As I pondered this topic, I have earnestly sought God to see if any such barriers are in my life, and I am reasonably confident there are not, yet my Christian walk is still a lot of work; some weeks I feel close to God, other weeks I feel distant. Sometimes I am victorious in my struggle with sin, at other times…not so much.

Don’t get me wrong, I love the life God has given me, but I think that the richness and joy comes because of the struggles. C. S. Lewis (speaking through Uncle Screwtape) called this the “Law of Undulation.”[1] It is specifically through the peaks and valleys that we grow in maturity, relationship with God, and joy. Said another way, in all sincerity I say I live a joy-filled, optimistic, victorious Christian life and it has only grown deeper through the toil and pain.

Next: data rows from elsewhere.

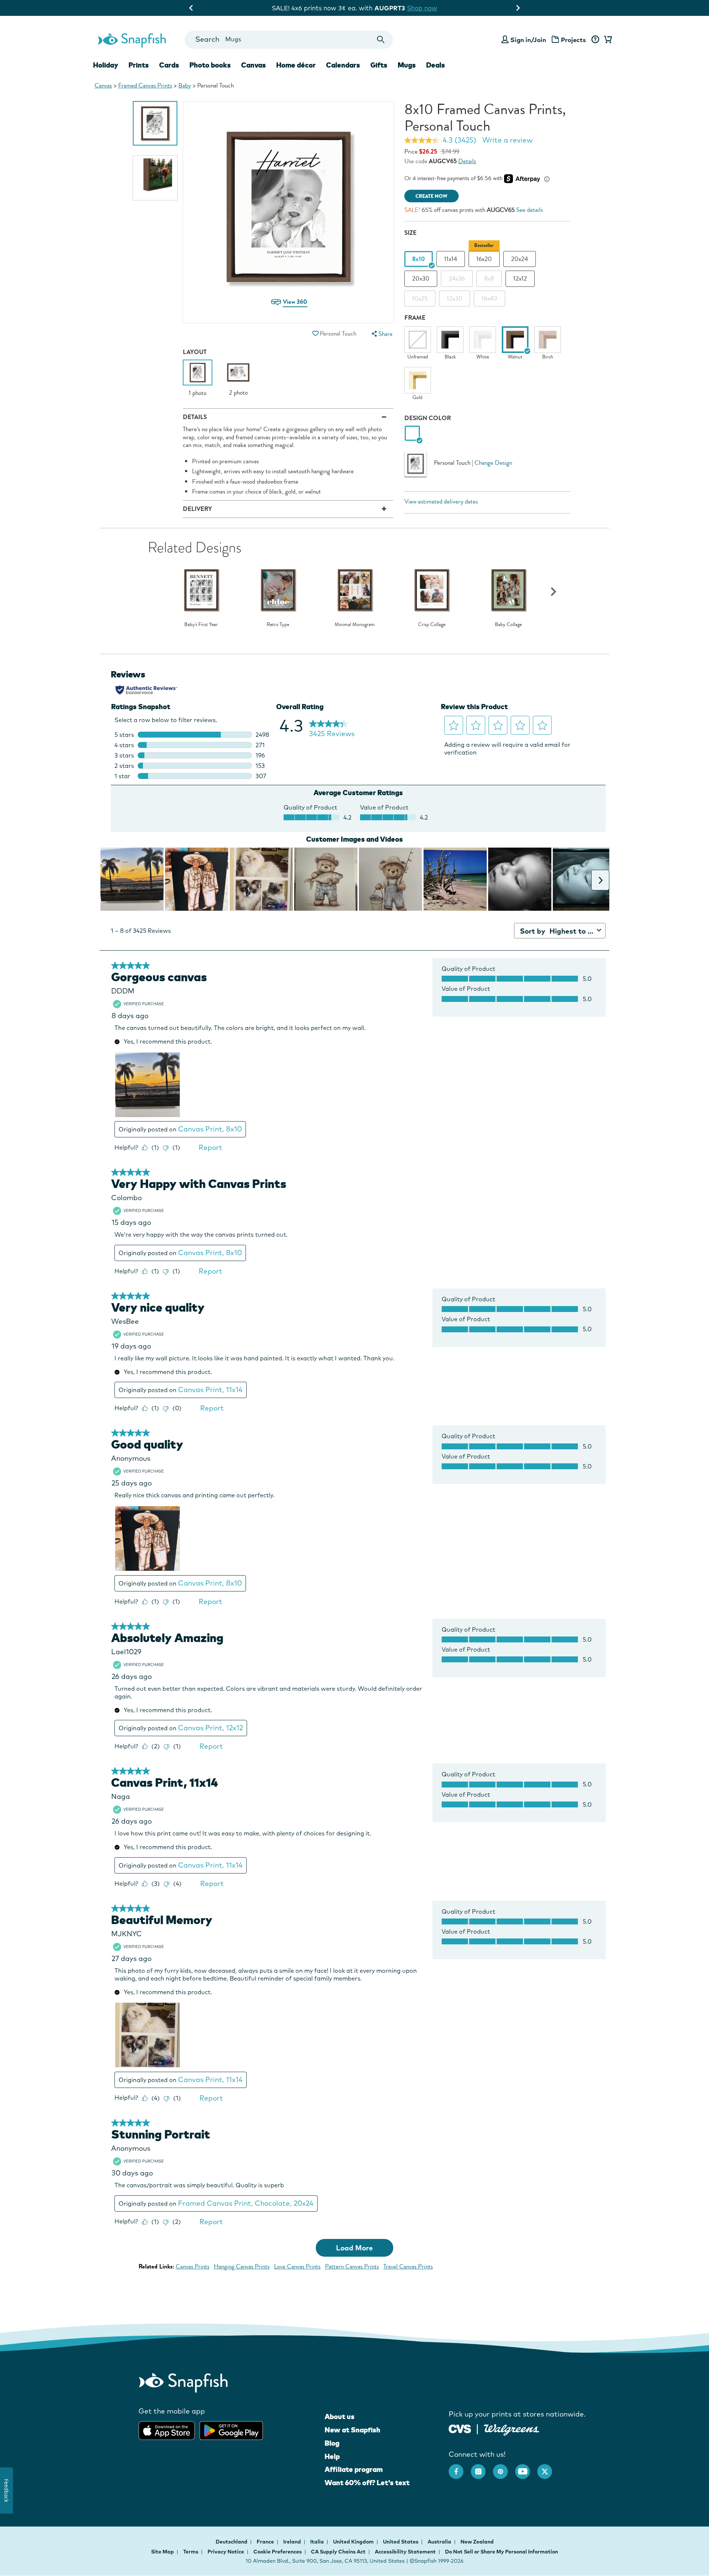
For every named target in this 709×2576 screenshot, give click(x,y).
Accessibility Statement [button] (405, 2551)
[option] (155, 123)
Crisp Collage (431, 624)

The curious thing is that I don’t know how many of the aforementioned pastors and teachers actually believe in the “happily ever after faith.” Most of the time, they know perfectly well that the Christian walk is full ongoing challenges which should serve to drive us closer to Jesus. After all, they face those challenges in their own life. So why do they communicate otherwise?

I am not sure. Perhaps they are trying to stress the importance of removing the road blocks (and I wholeheartedly agree), so they use inflated language to express the difference the removal will make.

Many people understand it as hyperbole or overselling, but (and here is the real danger and the reason for bringing this up at all), their words are misunderstood by the desperate and the naive.

Imagine that in your life you feel like you are constantly running in sand – perhaps always struggling to get ahead in life, facing continual challenges in your relationships, or always feeling defeated in your spiritual walk. Now some pastor or teacher offers you a silver bullet, a magical answer – if you just are freed from unforgiveness or rebellion, all that will change and you will live happily ever after.

So in great hope you forgive, repent, “give it over to God,” or whatever the case. And it perhaps it makes a real difference (as would be expected), but you soon find that life is still hard, knowing God is still work, and your marriage still a challenge. How do you respond?

Some people respond with guilt or discouragement, thinking that the fault is theirs, perhaps they didn’t give it up all the way or that God does not love them enough. Others will respond with a renewed effort, looking for some other answer just around the corner that will fix it all, so they go to the next prayer meeting, read the next book, or go to the next conference.

In either case, the tragedy is that may be so busy looking for their happily ever after that they miss the depths of joy waiting for them in the struggle.


[1] Found in “The Screwtape Letters,” chapter 8, which is an excellent presentation of the idea I am trying to convey here.